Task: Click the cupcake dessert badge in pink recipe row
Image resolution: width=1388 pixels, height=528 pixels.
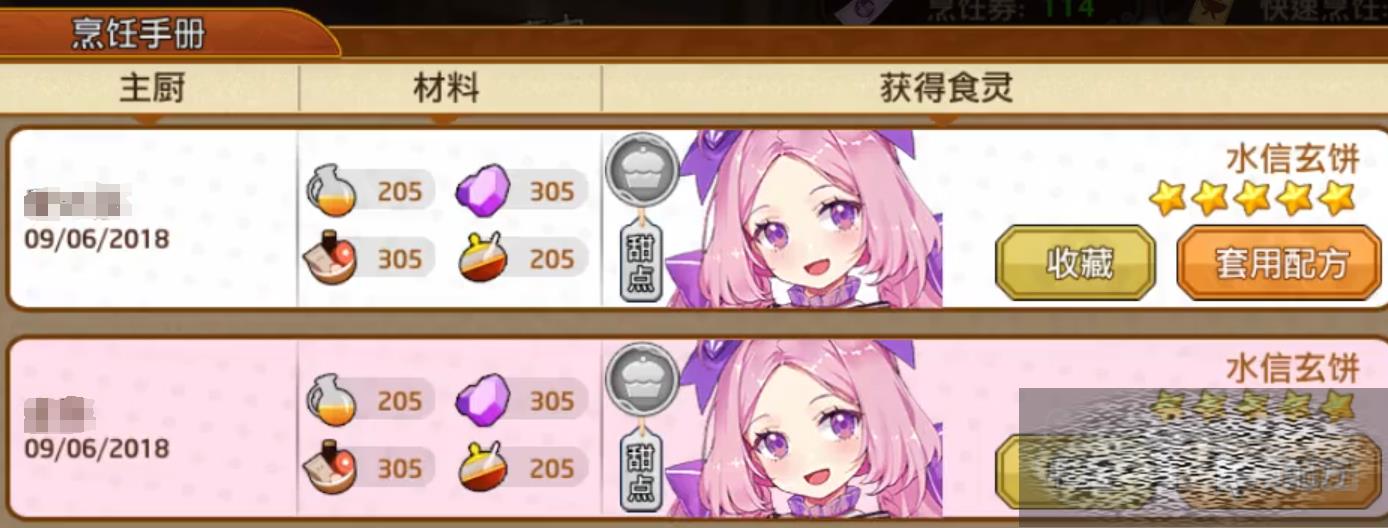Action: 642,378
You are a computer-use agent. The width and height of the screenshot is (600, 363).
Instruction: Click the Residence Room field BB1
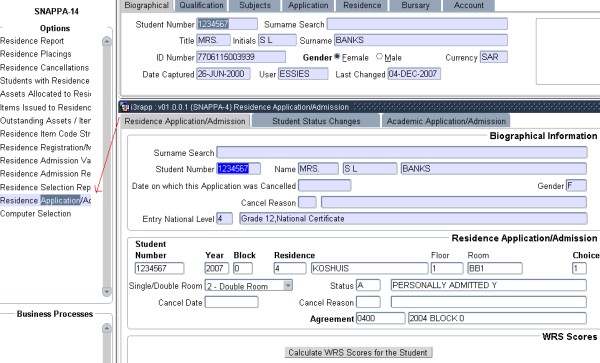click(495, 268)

* * *

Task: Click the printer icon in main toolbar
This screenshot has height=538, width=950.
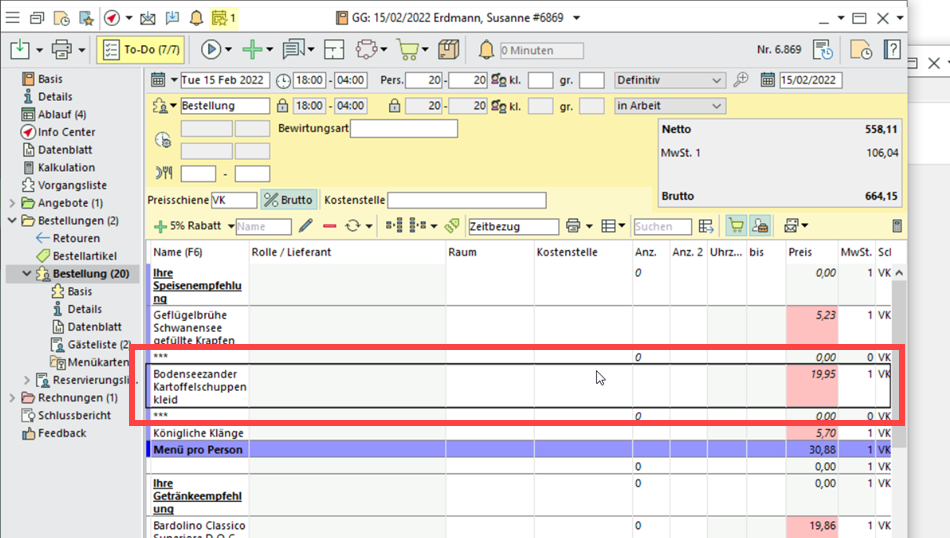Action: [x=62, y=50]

--

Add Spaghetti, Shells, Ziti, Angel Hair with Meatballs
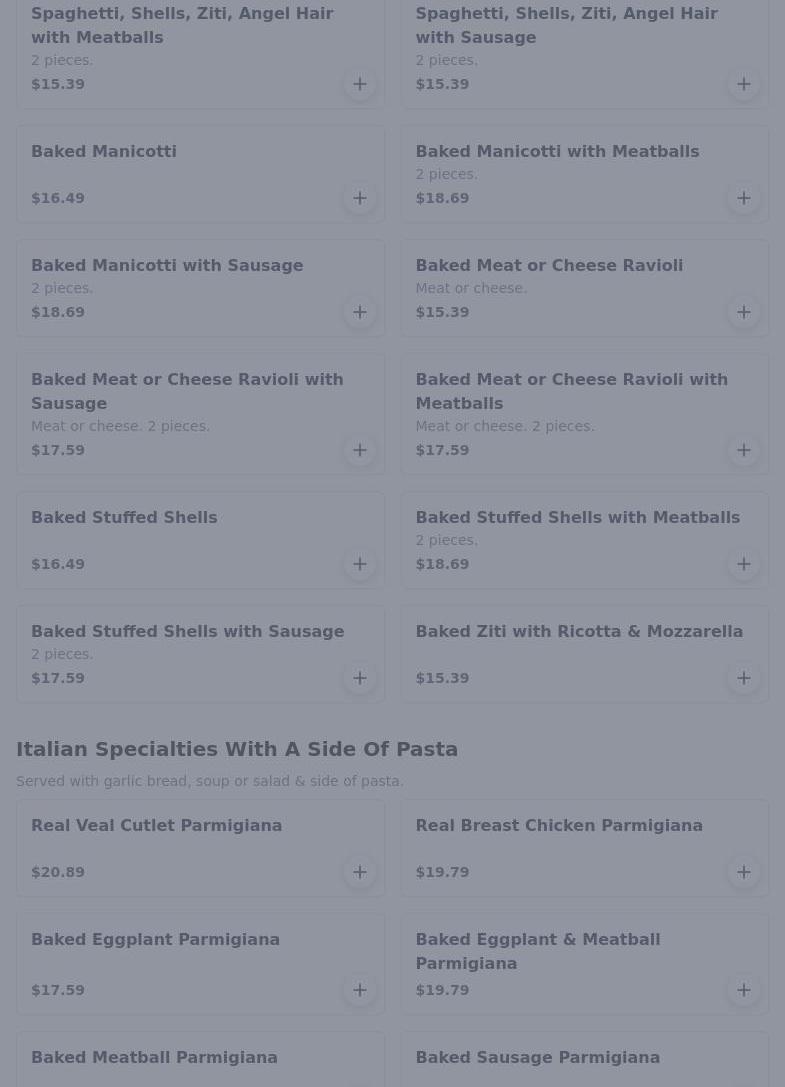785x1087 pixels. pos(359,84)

_What the task asks_. Return each line of the entries above that contains the string "width". Case counts.

_Exercise response_.
Image resolution: width=1388 pixels, height=528 pixels.
You are a computer-use agent. The width and height of the screenshot is (600, 363).
This screenshot has height=538, width=950.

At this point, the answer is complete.